_Task description_
Every word of every entry must be retyped exactly.

(Records excerpted from a collection)
☆ ☆ ☆ ☆ ☆ ☆ ☆

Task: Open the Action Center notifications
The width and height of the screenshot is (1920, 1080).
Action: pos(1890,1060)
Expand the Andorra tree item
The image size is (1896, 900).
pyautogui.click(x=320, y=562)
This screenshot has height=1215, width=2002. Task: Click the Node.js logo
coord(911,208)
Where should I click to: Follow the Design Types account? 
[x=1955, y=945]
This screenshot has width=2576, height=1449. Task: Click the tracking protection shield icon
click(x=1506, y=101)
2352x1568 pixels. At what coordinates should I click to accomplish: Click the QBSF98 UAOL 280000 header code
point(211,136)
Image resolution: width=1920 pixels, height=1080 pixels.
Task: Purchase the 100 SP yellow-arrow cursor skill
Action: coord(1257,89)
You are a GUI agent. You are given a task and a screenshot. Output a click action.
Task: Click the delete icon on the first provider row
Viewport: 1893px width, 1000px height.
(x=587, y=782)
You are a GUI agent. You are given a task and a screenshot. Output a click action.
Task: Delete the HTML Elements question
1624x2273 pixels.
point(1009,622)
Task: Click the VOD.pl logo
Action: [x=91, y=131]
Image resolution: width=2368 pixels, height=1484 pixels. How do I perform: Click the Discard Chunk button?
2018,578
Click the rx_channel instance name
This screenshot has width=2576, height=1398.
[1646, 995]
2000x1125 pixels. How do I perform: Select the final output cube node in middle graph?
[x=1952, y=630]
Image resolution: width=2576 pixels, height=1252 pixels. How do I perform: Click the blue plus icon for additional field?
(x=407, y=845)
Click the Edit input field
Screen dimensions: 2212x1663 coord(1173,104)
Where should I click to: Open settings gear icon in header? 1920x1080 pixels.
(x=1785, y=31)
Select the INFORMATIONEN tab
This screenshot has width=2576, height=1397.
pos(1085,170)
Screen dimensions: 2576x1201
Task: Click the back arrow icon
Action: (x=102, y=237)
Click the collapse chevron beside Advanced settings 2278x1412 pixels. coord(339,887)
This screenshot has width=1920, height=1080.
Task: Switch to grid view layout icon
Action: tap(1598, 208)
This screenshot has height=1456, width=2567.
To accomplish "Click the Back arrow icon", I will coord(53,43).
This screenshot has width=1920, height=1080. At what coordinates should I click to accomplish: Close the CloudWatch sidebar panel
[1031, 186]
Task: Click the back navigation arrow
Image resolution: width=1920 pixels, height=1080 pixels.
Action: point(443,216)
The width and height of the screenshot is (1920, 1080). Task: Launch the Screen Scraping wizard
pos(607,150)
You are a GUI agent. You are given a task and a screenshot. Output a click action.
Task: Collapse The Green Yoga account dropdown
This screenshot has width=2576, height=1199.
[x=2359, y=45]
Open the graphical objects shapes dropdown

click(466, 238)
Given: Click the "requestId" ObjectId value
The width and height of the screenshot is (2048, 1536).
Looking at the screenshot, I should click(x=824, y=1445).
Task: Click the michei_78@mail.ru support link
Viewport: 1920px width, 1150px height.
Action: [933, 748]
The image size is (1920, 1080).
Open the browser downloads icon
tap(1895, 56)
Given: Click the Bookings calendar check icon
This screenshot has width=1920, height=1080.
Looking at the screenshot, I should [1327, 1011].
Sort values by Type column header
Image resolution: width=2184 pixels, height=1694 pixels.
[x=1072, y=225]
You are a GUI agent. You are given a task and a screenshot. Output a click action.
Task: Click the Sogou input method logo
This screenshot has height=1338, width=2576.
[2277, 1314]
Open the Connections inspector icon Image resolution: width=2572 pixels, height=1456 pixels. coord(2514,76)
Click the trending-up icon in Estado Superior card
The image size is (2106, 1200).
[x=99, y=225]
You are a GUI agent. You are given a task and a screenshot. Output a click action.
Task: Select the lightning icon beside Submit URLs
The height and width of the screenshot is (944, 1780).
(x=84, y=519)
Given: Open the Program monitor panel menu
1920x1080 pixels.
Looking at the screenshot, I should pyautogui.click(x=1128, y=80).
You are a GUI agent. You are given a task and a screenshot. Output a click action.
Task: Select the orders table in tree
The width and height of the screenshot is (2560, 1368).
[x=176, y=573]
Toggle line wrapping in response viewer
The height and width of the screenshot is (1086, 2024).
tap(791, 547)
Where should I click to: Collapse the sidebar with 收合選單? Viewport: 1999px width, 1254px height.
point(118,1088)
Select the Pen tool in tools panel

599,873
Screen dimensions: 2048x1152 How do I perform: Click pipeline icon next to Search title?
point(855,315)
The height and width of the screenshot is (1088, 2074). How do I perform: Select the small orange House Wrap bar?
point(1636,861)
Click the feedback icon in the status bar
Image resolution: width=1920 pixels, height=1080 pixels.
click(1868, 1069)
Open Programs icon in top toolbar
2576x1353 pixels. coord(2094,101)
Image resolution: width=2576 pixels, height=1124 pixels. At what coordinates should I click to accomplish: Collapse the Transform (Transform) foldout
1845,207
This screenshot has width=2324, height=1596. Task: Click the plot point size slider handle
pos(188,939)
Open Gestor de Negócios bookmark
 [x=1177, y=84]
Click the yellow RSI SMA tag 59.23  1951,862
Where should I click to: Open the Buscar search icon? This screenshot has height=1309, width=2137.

☆ ☆ ☆ ☆ ☆ ☆ ☆

_Written solution_
Task: Open the Action Center notifications
The width and height of the screenshot is (1920, 1080).
Action: pos(1890,1060)
Expand the Andorra tree item
The image size is (1896, 900).
pyautogui.click(x=320, y=562)
This screenshot has height=1215, width=2002. Task: Click the Node.js logo
coord(911,208)
Where should I click to: Follow the Design Types account? 
[x=1955, y=945]
This screenshot has width=2576, height=1449. Task: Click the tracking protection shield icon
click(x=1506, y=101)
2352x1568 pixels. At what coordinates should I click to accomplish: Click the QBSF98 UAOL 280000 header code
point(211,136)
Image resolution: width=1920 pixels, height=1080 pixels.
Task: Purchase the 100 SP yellow-arrow cursor skill
Action: coord(1257,89)
You are a GUI agent. You are given a task and a screenshot. Output a click action.
Task: Click the delete icon on the first provider row
Viewport: 1893px width, 1000px height.
(x=587, y=782)
You are a GUI agent. You are given a task and a screenshot. Output a click action.
Task: Delete the HTML Elements question
1624x2273 pixels.
point(1009,622)
Task: Click the VOD.pl logo
Action: [x=91, y=131]
Image resolution: width=2368 pixels, height=1484 pixels. How do I perform: Click the Discard Chunk button?
2018,578
Click the rx_channel instance name
This screenshot has width=2576, height=1398.
[1646, 995]
2000x1125 pixels. How do I perform: Select the final output cube node in middle graph?
[x=1952, y=630]
Image resolution: width=2576 pixels, height=1252 pixels. How do I perform: Click the blue plus icon for additional field?
(x=407, y=845)
Click the Edit input field
Screen dimensions: 2212x1663 coord(1173,104)
Where should I click to: Open settings gear icon in header? 1920x1080 pixels.
(x=1785, y=31)
Select the INFORMATIONEN tab
This screenshot has width=2576, height=1397.
pos(1085,170)
Screen dimensions: 2576x1201
Task: Click the back arrow icon
Action: (x=102, y=237)
Click the collapse chevron beside Advanced settings 2278x1412 pixels. coord(339,887)
This screenshot has width=1920, height=1080.
Task: Switch to grid view layout icon
Action: tap(1598, 208)
This screenshot has height=1456, width=2567.
To accomplish "Click the Back arrow icon", I will coord(53,43).
This screenshot has width=1920, height=1080. At what coordinates should I click to accomplish: Close the CloudWatch sidebar panel
[1031, 186]
Task: Click the back navigation arrow
Image resolution: width=1920 pixels, height=1080 pixels.
Action: point(443,216)
The width and height of the screenshot is (1920, 1080). Task: Launch the Screen Scraping wizard
pos(607,150)
You are a GUI agent. You are given a task and a screenshot. Output a click action.
Task: Collapse The Green Yoga account dropdown
This screenshot has width=2576, height=1199.
[x=2359, y=45]
Open the graphical objects shapes dropdown

click(466, 238)
Given: Click the "requestId" ObjectId value
The width and height of the screenshot is (2048, 1536).
Looking at the screenshot, I should click(x=824, y=1445).
Task: Click the michei_78@mail.ru support link
Viewport: 1920px width, 1150px height.
Action: [933, 748]
The image size is (1920, 1080).
Open the browser downloads icon
tap(1895, 56)
Given: Click the Bookings calendar check icon
This screenshot has width=1920, height=1080.
Looking at the screenshot, I should [1327, 1011].
Sort values by Type column header
Image resolution: width=2184 pixels, height=1694 pixels.
[x=1072, y=225]
You are a GUI agent. You are given a task and a screenshot. Output a click action.
Task: Click the Sogou input method logo
This screenshot has height=1338, width=2576.
[2277, 1314]
Open the Connections inspector icon Image resolution: width=2572 pixels, height=1456 pixels. coord(2514,76)
Click the trending-up icon in Estado Superior card
The image size is (2106, 1200).
[x=99, y=225]
You are a GUI agent. You are given a task and a screenshot. Output a click action.
Task: Select the lightning icon beside Submit URLs
The height and width of the screenshot is (944, 1780).
(x=84, y=519)
Given: Open the Program monitor panel menu
1920x1080 pixels.
Looking at the screenshot, I should pyautogui.click(x=1128, y=80).
You are a GUI agent. You are given a task and a screenshot. Output a click action.
Task: Select the orders table in tree
The width and height of the screenshot is (2560, 1368).
[x=176, y=573]
Toggle line wrapping in response viewer
The height and width of the screenshot is (1086, 2024).
tap(791, 547)
Where should I click to: Collapse the sidebar with 收合選單? Viewport: 1999px width, 1254px height.
point(118,1088)
Select the Pen tool in tools panel

599,873
Screen dimensions: 2048x1152 How do I perform: Click pipeline icon next to Search title?
point(855,315)
The height and width of the screenshot is (1088, 2074). How do I perform: Select the small orange House Wrap bar?
point(1636,861)
Click the feedback icon in the status bar
Image resolution: width=1920 pixels, height=1080 pixels.
click(1868, 1069)
Open Programs icon in top toolbar
2576x1353 pixels. coord(2094,101)
Image resolution: width=2576 pixels, height=1124 pixels. At what coordinates should I click to accomplish: Collapse the Transform (Transform) foldout
1845,207
This screenshot has width=2324, height=1596. Task: Click the plot point size slider handle
pos(188,939)
Open Gestor de Negócios bookmark
 [x=1177, y=84]
Click the yellow RSI SMA tag 59.23  1951,862
Where should I click to: Open the Buscar search icon? This screenshot has height=1309, width=2137.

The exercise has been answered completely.